Here it is suggested (it's an earlier chapter than the one quoted above), that there is a unity, a we, a people in Willesden. This people(the represented) is unimaginative (prosaic) not poetic. One may wonder how a unity, such a we, is possible without poetry.
Genocide is understood as a purification that is romantic in spirit. It's not about progress, but about a return to a more authentic and strong lifestyle in which there is no space or place for vulnerability.
To speak for the represented one must be receptive to some such vulnerability and possess a willingness to sympathize (or empathize) with others. Yet, throughout the short story the limits of sympathy are shown and discussed by the author:
The fact is if we followed the history of every little country in this world—in its dramatic as well as its quiet times—we would have no space left in which to live our own lives or to apply ourselves to our necessary tasks, never mind indulge in occasional pleasures, like swimming. Surely there is something to be said for drawing a circle around our attention and remaining within that circle. But how large should this circle be?
Time and attention are scarce goods, and sympathy places a heavy demand on both and so generate huge opportunity costs. To much sympathetic care for others would swallow up "our necessary tasks, never mind indulge in occasional pleasures." The art of living requires limits to the moral and sympathetic imagination even if it is only invoked in a spectatorial fashion (to follow the history of another is not to participate in it). And here we have the damnest charge against the author (and Smith's craft); she is a passive witness to just bits of the lives of others (in this case Fatou, who lives a life of near modern slavery, and reflects on this fact).
The metaphor of this authorial passivity, is the embassy's wall, which occludes a garden from view; in this garden there is a regular, almost eternal game of badminton in which "violent conclusion" and "hopeful return" are alternated; this game is represented by the shuttlecock whose movements is -- like the shadows in Plato's cave -- partially visible above the wall.
I am running out of space here to discuss the ways in which the little story meets the charges against an author who through her craft and imagination gives voice to those who are generally kept voiceless in our polities.

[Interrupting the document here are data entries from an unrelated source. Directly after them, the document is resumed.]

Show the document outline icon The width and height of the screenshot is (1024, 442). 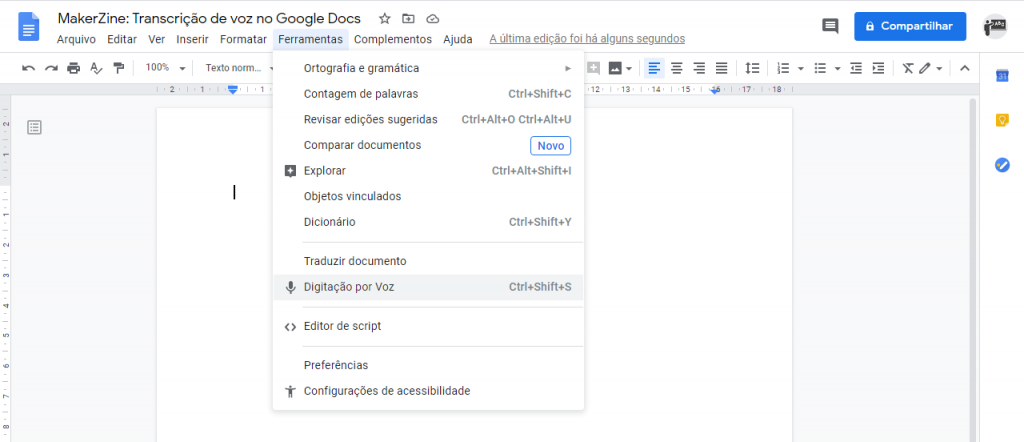point(35,127)
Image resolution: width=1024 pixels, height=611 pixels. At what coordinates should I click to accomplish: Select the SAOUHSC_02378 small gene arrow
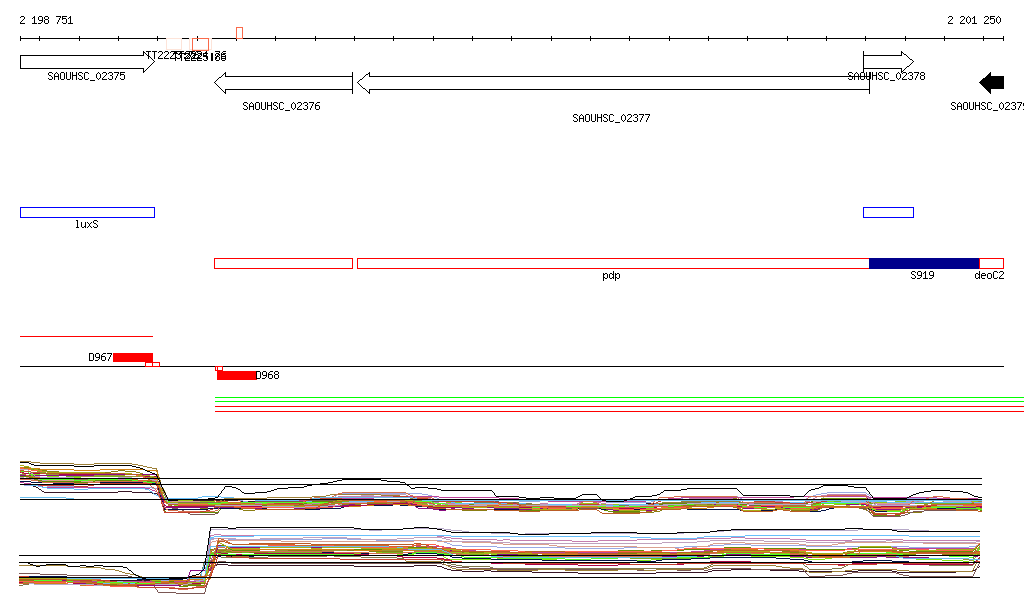coord(888,61)
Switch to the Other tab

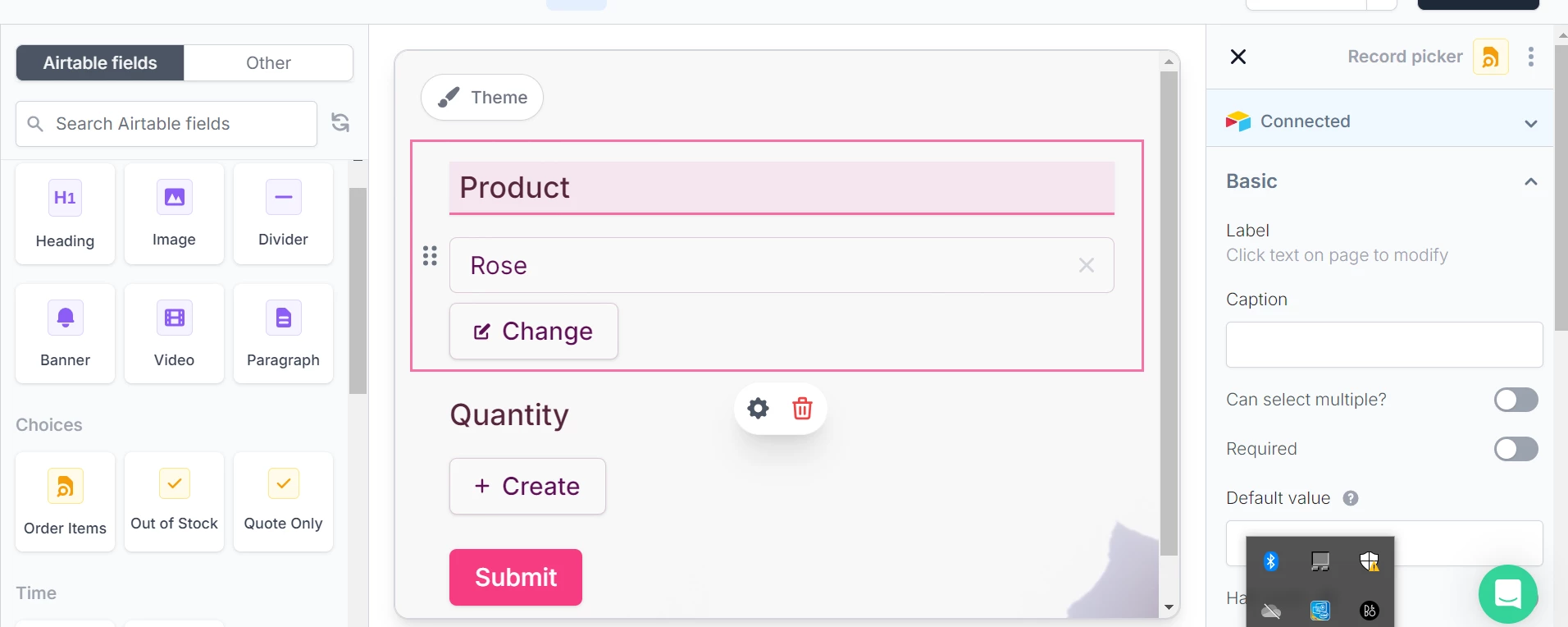[x=268, y=63]
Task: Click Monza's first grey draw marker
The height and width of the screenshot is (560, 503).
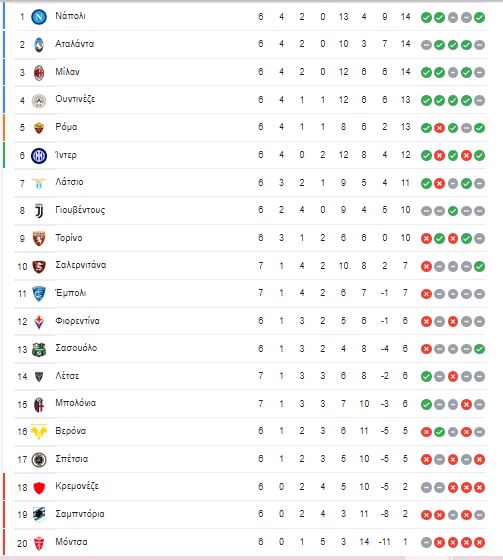Action: pos(426,542)
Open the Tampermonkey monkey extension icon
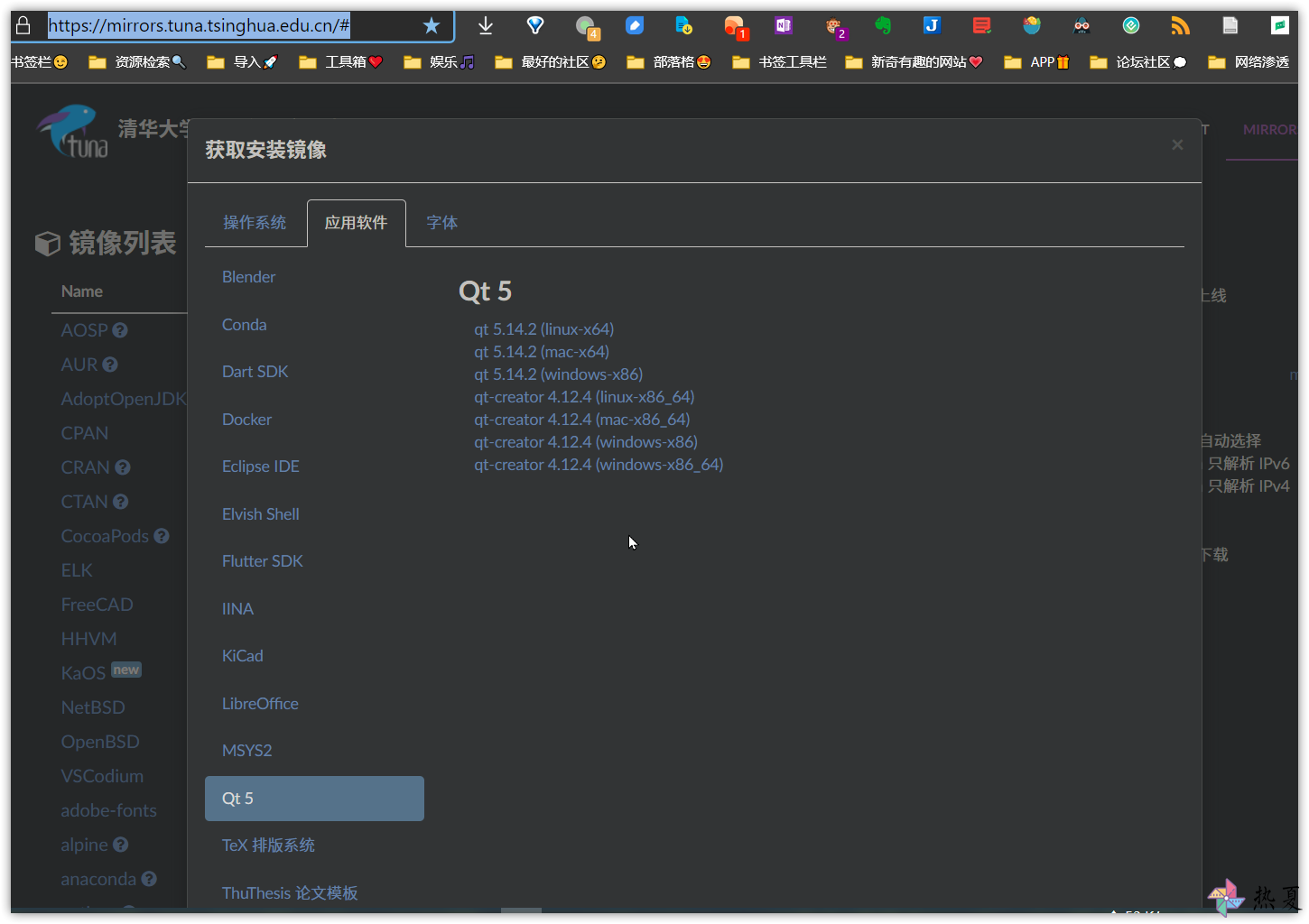Image resolution: width=1309 pixels, height=924 pixels. click(x=835, y=27)
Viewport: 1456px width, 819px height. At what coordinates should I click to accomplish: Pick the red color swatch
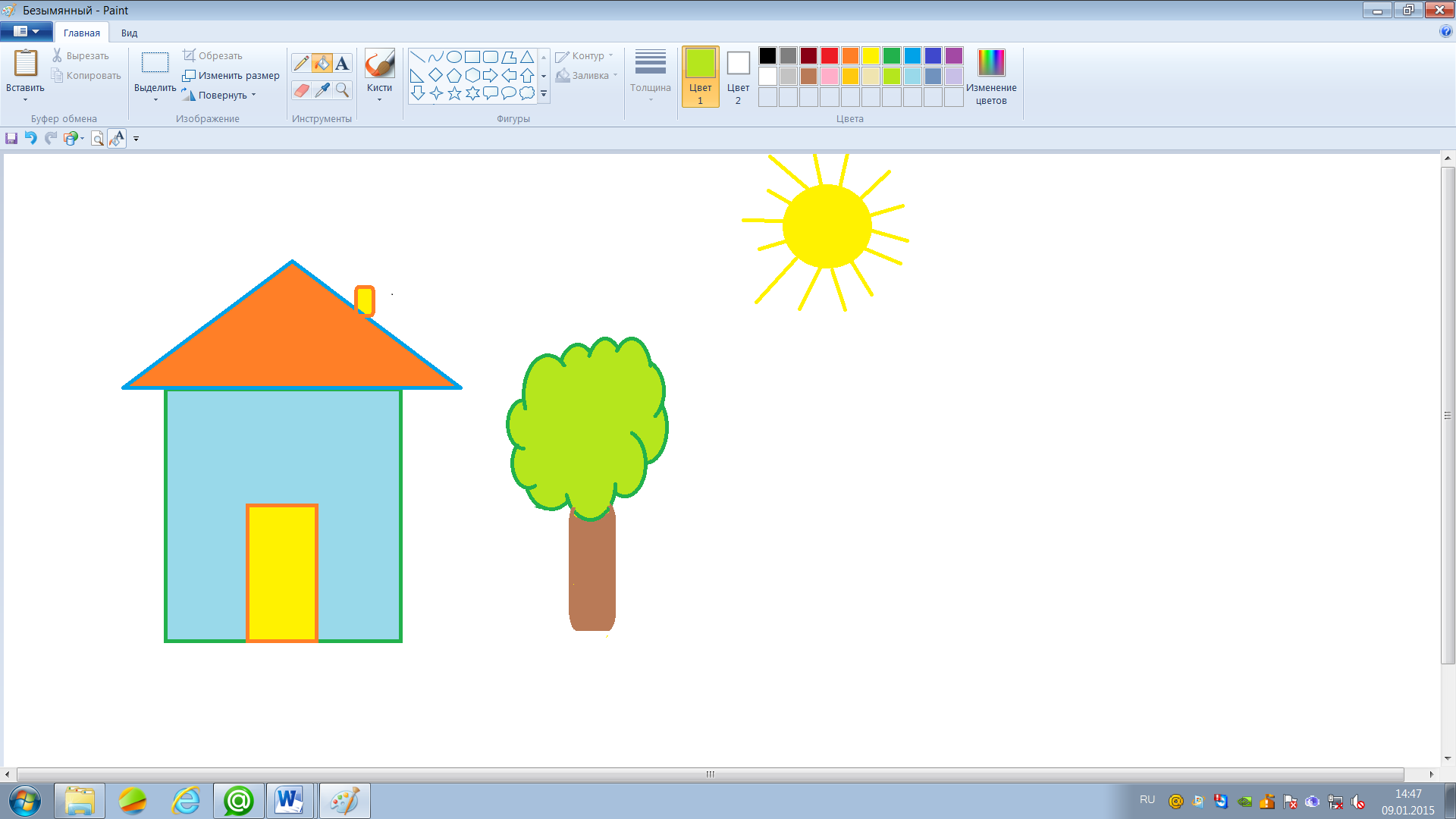point(830,56)
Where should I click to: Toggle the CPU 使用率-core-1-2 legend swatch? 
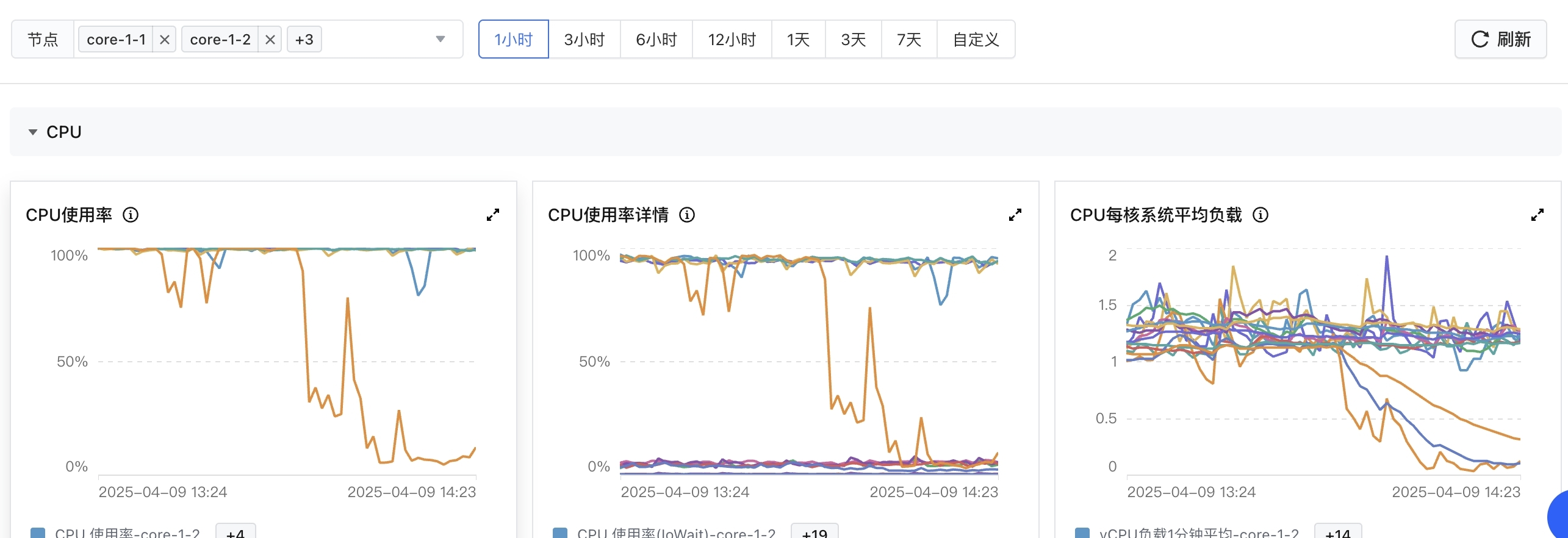pyautogui.click(x=38, y=533)
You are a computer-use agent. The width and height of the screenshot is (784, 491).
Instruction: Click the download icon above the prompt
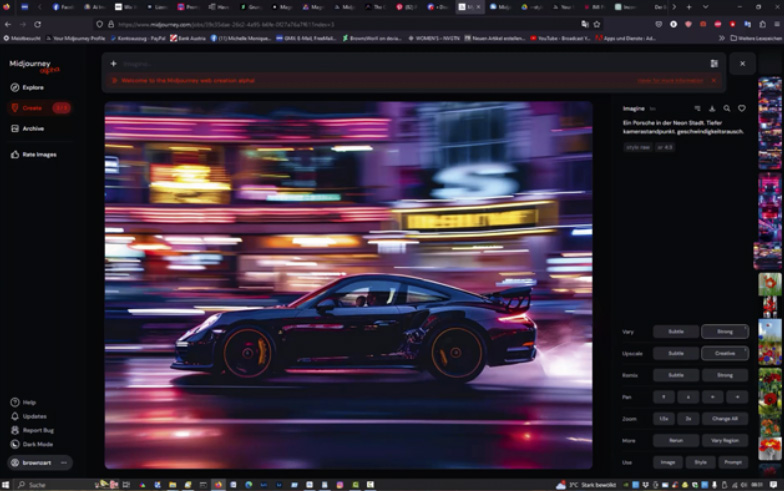tap(712, 108)
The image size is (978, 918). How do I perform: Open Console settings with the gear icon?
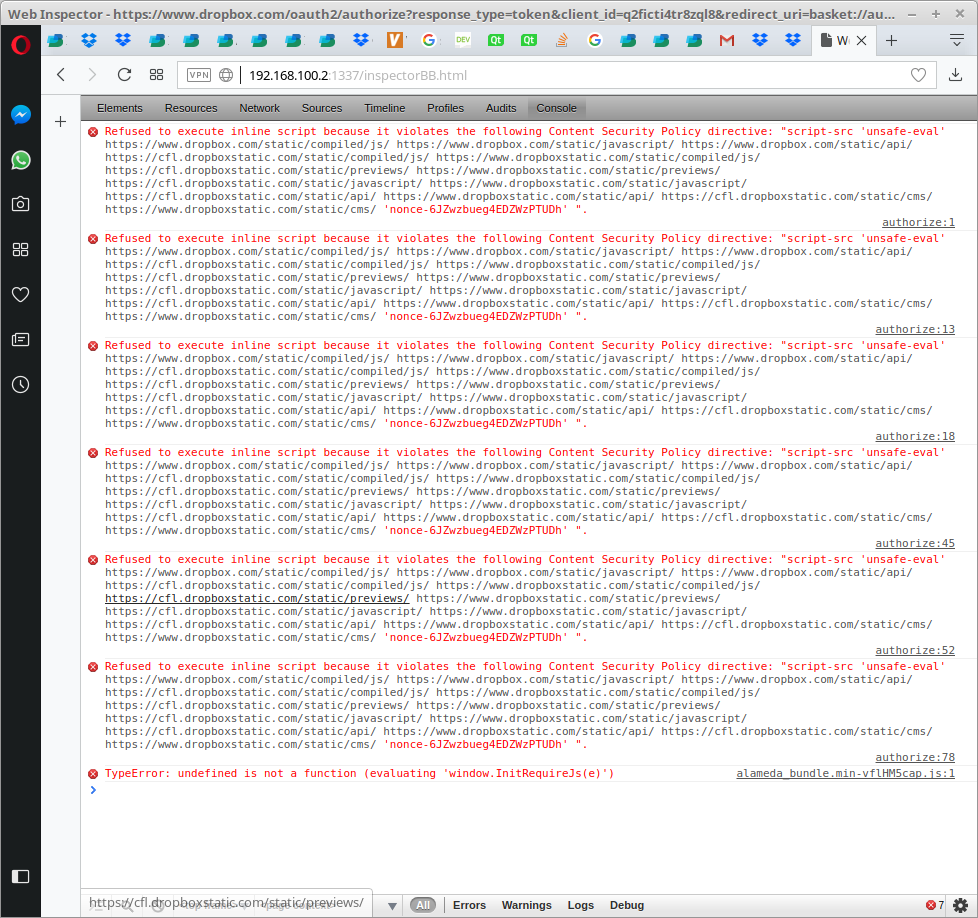tap(961, 903)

But I close by noting that the whole story treats the very narrow circle of friendship as the superior alternative (to the caring or moral spectatorship). It's friendship (not family) that activates kindness and generosity. Even when the friendship is not pure nor equal (there are motives of conversion, sexuality, possession, and need), it can motivate actions that counterbalance some of the worst that humanity has to offer. And, whatever else Zadie Smith is showing us, the author is a friend to no one, not even to the represented.
*I thank Niña Weijers and our undergraduate students in our current seminar on Zadie Smith for helpful, inspiring discussion.